*INSTRUCTIONS TO FOLLOW*:
In the records below, the relevant part opens with the line containing "Kateřina Tučková „Boginie" and closes with the line containing "Freemail (195, 6)"; print that part exactly and only, without its pictures.

*RAW DATA*:
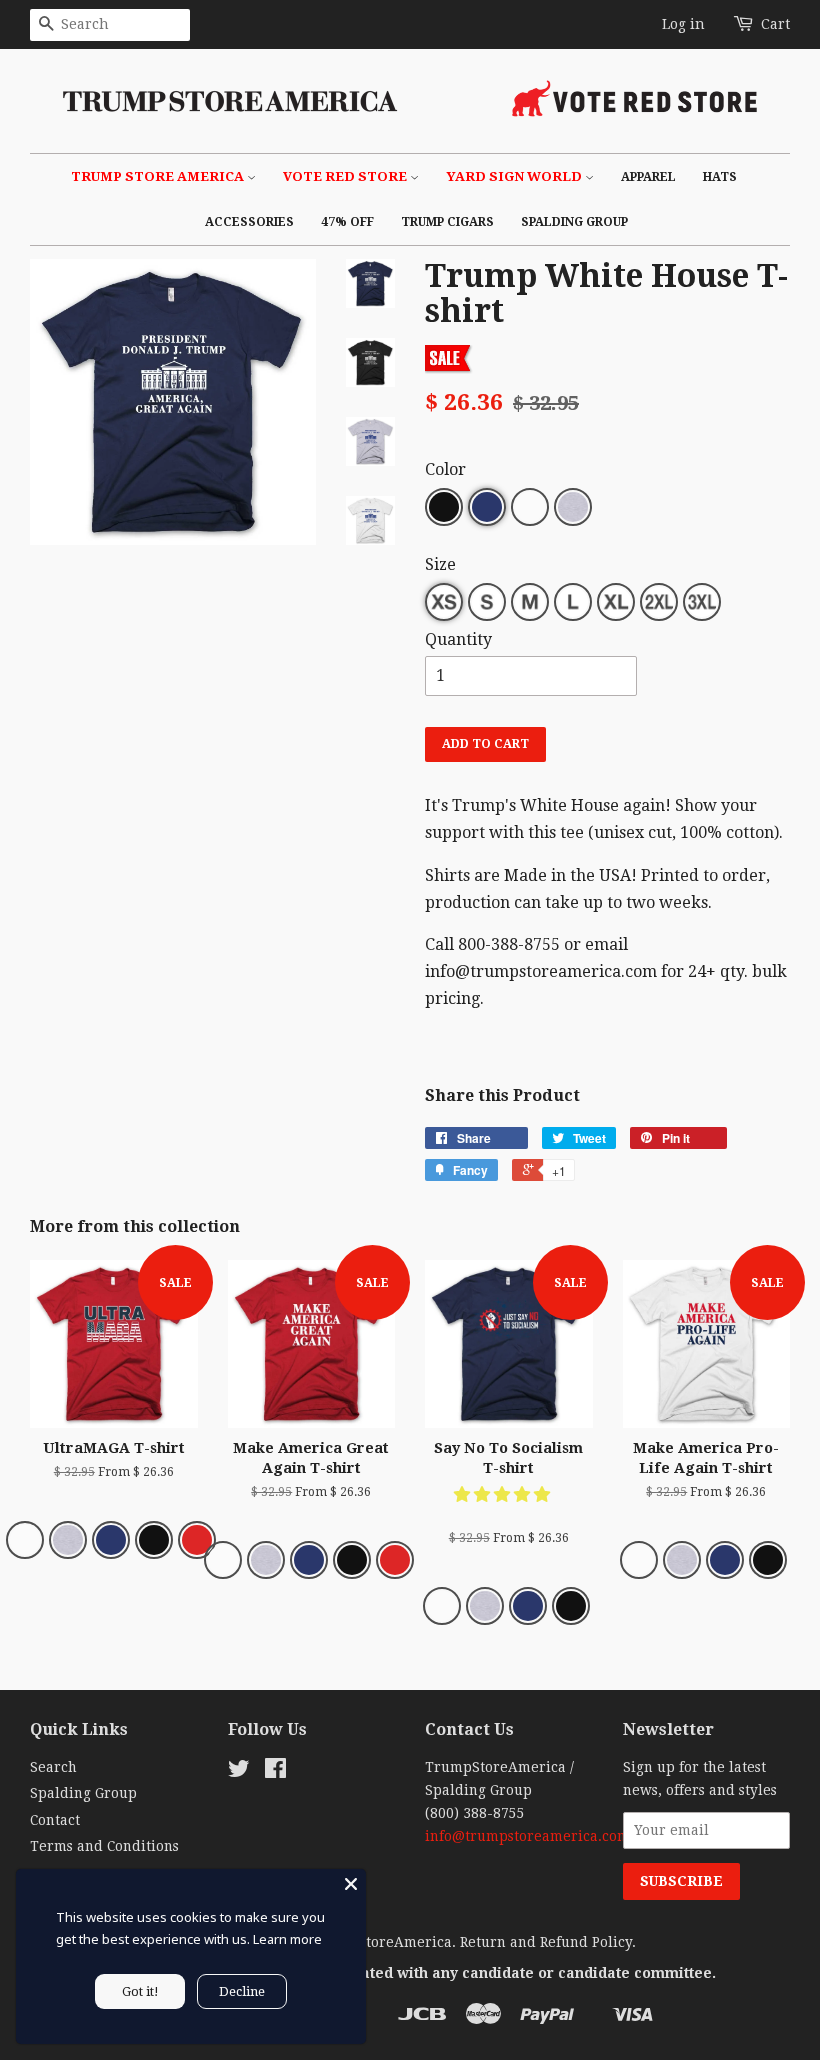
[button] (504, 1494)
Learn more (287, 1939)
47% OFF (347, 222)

--

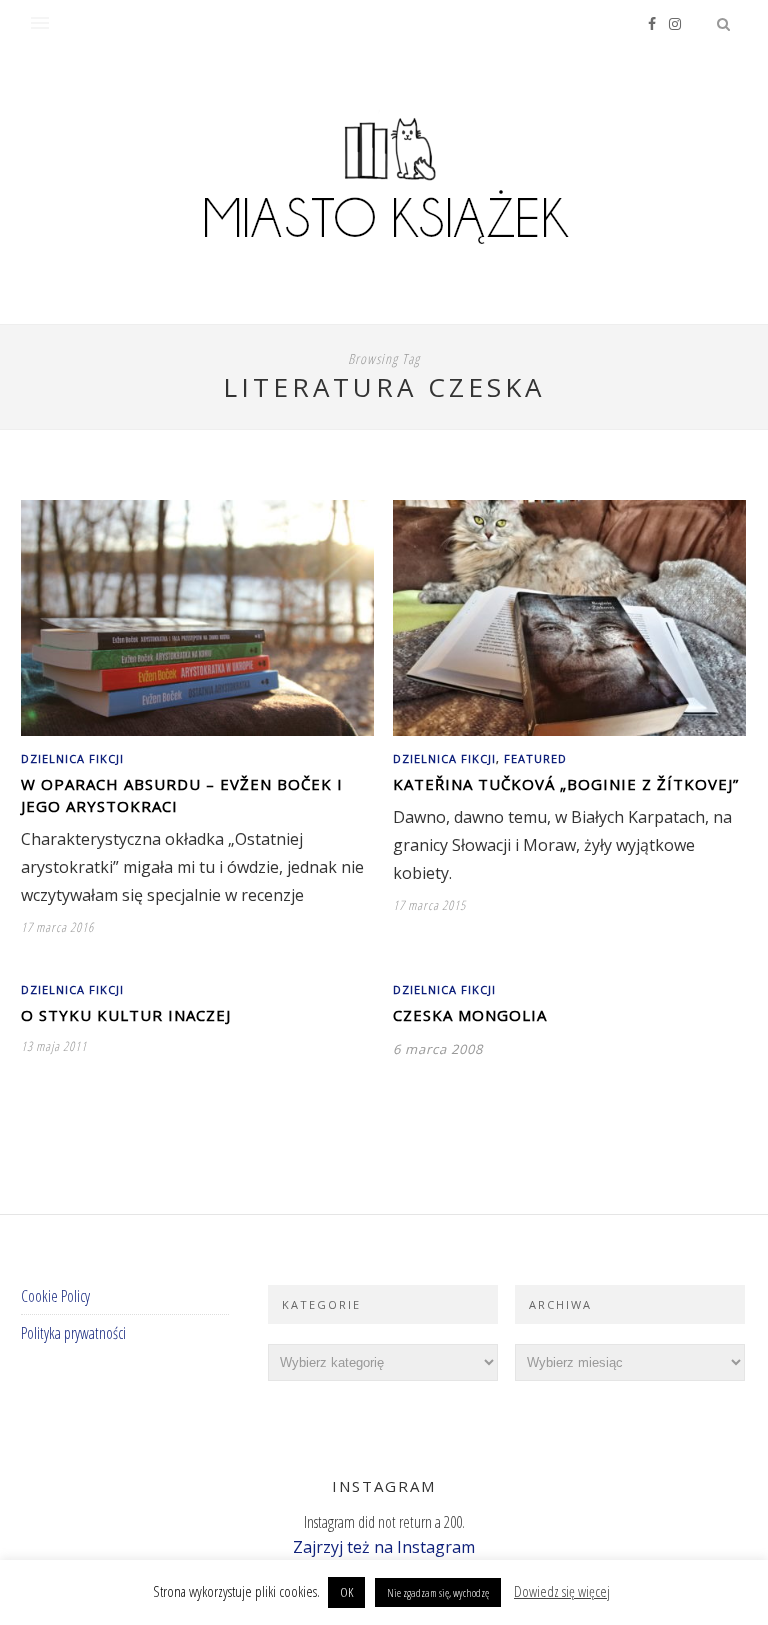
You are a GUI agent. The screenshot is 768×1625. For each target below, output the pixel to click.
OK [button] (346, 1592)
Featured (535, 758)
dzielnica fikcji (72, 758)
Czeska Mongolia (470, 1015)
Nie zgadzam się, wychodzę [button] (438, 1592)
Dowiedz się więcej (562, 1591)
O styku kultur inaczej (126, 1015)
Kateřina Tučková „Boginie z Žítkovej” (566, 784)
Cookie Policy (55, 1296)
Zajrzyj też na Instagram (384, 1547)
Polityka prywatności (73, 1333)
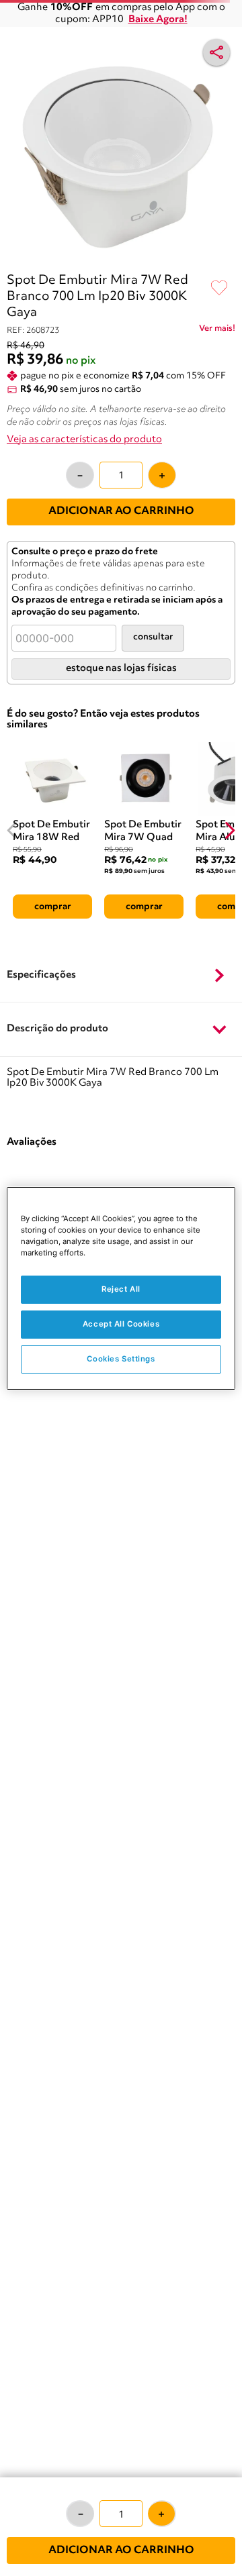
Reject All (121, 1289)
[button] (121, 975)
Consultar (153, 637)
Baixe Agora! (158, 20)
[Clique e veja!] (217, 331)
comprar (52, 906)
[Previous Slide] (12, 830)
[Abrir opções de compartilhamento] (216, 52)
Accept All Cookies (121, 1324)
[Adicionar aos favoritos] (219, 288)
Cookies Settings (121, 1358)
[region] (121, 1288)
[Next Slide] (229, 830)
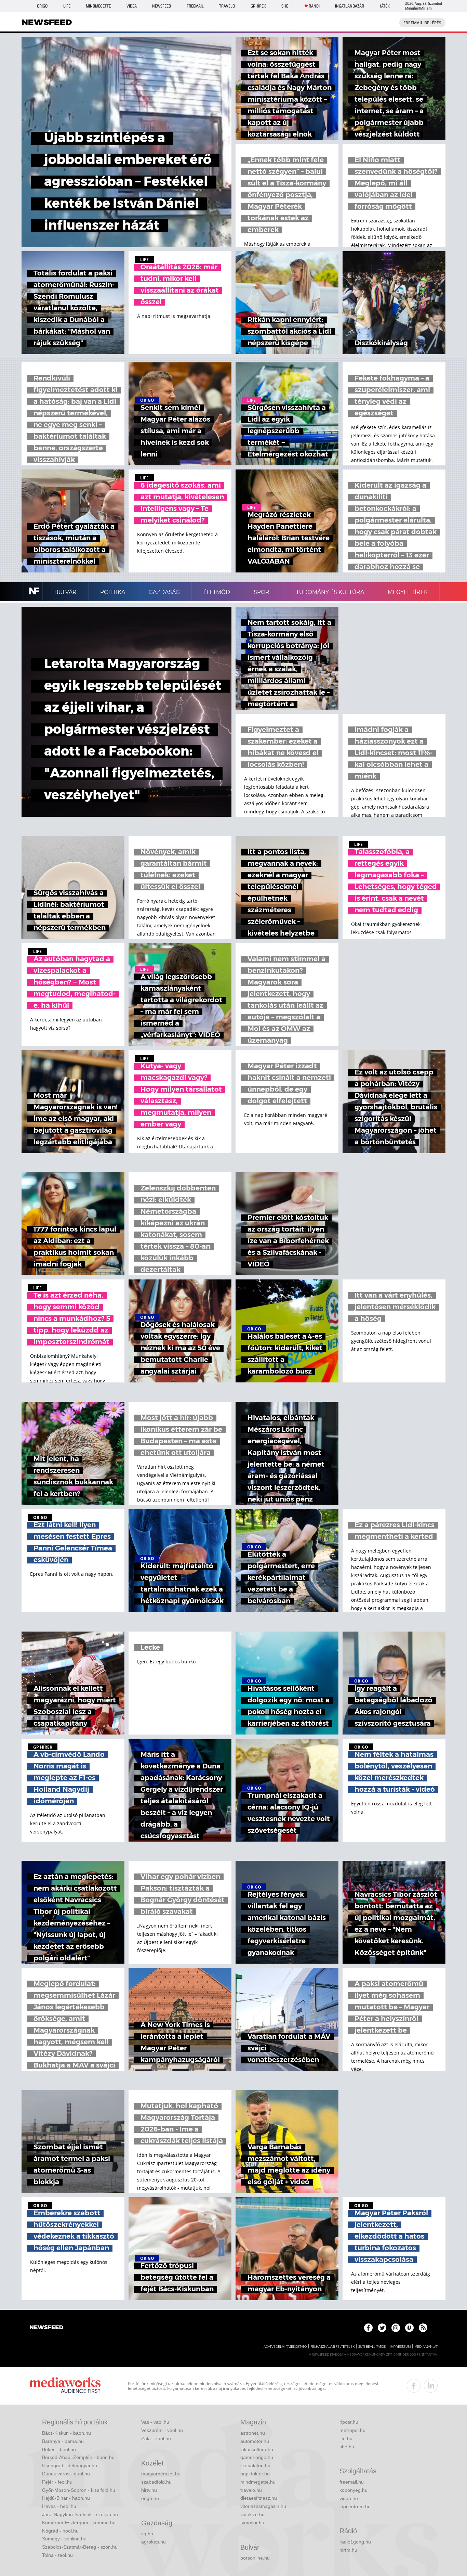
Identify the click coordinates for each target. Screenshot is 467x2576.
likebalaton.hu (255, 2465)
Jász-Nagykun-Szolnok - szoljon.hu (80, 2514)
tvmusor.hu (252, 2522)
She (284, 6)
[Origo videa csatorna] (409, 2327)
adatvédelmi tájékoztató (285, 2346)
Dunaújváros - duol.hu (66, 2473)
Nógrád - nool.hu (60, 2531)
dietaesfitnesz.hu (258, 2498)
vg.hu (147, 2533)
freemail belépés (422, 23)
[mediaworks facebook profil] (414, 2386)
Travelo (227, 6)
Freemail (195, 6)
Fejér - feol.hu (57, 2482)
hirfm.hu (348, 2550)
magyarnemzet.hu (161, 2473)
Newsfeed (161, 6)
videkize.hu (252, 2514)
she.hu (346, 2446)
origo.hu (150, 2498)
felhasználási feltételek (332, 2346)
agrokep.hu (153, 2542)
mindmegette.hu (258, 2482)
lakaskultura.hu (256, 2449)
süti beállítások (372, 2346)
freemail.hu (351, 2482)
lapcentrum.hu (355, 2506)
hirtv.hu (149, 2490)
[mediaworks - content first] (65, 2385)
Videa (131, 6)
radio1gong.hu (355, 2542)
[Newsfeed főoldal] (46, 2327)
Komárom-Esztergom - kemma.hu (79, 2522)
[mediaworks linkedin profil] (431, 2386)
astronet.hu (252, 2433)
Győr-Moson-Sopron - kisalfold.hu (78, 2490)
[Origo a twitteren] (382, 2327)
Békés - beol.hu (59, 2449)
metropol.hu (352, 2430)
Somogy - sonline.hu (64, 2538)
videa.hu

*YOUR SOLUTION*:
Kateřina Tučková „Boginie z Žítkovej” (566, 784)
Cookie Policy (55, 1296)
Zajrzyj też na Instagram (384, 1547)
Polityka prywatności (73, 1333)
Reject All (121, 1289)
[button] (121, 975)
Consultar (153, 637)
Baixe Agora! (158, 20)
[Clique e veja!] (217, 331)
comprar (52, 906)
[Previous Slide] (12, 830)
[Abrir opções de compartilhamento] (216, 52)
Accept All Cookies (121, 1324)
[Adicionar aos favoritos] (219, 288)
Cookies Settings (121, 1358)
[region] (121, 1288)
[Next Slide] (229, 830)
Identify the click coordinates for each target. Screenshot is 467x2576.
likebalaton.hu (255, 2465)
Jász-Nagykun-Szolnok - szoljon.hu (80, 2514)
tvmusor.hu (252, 2522)
She (284, 6)
[Origo videa csatorna] (409, 2327)
adatvédelmi tájékoztató (285, 2346)
Dunaújváros - duol.hu (66, 2473)
Nógrád - nool.hu (60, 2531)
dietaesfitnesz.hu (258, 2498)
vg.hu (147, 2533)
freemail belépés (422, 23)
[mediaworks facebook profil] (414, 2386)
Travelo (227, 6)
Freemail (195, 6)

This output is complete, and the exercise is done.